Sejm Body Adopts Anti-shechita Bill; Mme. Prystor Assails Jews

Deputy Janina Prystor’s bill to outlaw shechita, Jewish ritual method of slaughtering animals, was rushed through the special Parliament commission today with only the Jewish and Ukrainian members voting against it.

The complete text of the measure was adopted by the commission. An amendment offered by Government representatives which would permit ritual slaughter sufficient for Jewish requirements was rejected. Rejection of the amendment was voted despite warnings that the bill without it was unconstitutional since it violates the right of freedom of religious observance. The warnings were voiced by Dr. Bronslaw Zongollowicz, Catholic priest and Vice-Minister of Cults, acting as the Government’s representative.

Conspicuous by their absence from the hearing were representatives of particularly interested ministries, such as the ministries of economics and the interior. This absence is interpreted to mean that they are unwilling to define their attitude on the Prystor measure.

In a sharp debate that preceded adoption of the bill, Dr. Emil Sommerstein, Jewish deputy, demanded that it be transferred to a constitutional commission. His motion to that effect was rejected.

Mme. Prystor, wife of the Senate’s president, in speaking for her measure sharply attacked the Jews, declaring it was not her business to be concerned about the Jewish religion. She assailed shechita as being “against my religion, against my country, against our ethical conceptions and against our pockets.” Urging the commission “not to be browbeaten by the Jews,” she characterized their appeals to the rest of Europe as treason and declared that those responsible for the appeals had no right to Polish citizenship.

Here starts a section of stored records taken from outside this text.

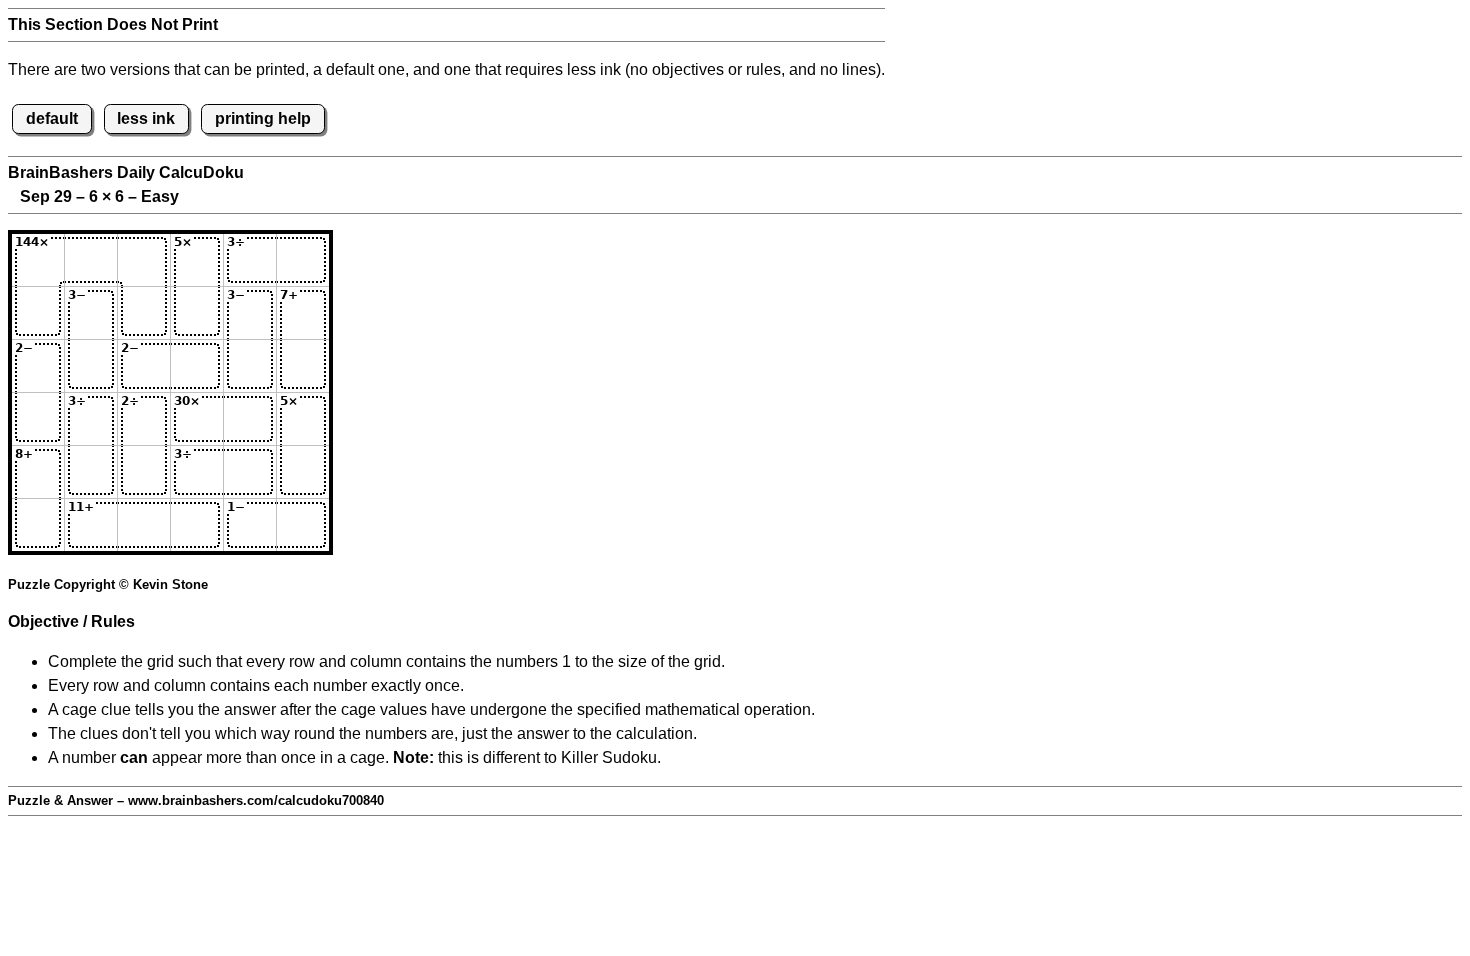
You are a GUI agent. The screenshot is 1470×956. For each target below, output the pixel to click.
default (52, 118)
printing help (263, 118)
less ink (146, 118)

Mme. Prystor’s measure, introduced into Parliament on Feb. 7, would compel the stunning of animals before slaughter, a method which contravenes the Jewish orthodox code. It would impose jail sentences not exceeding three months and 3,000-zloty maximum fines for violation. It would go into effect Jan. 1, 1937. If the measure is enacted into law, it is estimated that a large majority of the 3,500,000 Jews of Poland would be forced to go meatless.

While the bill was being rushed through the committee, Jews throughout Poland spent the day in a protest fast and praying against the bill.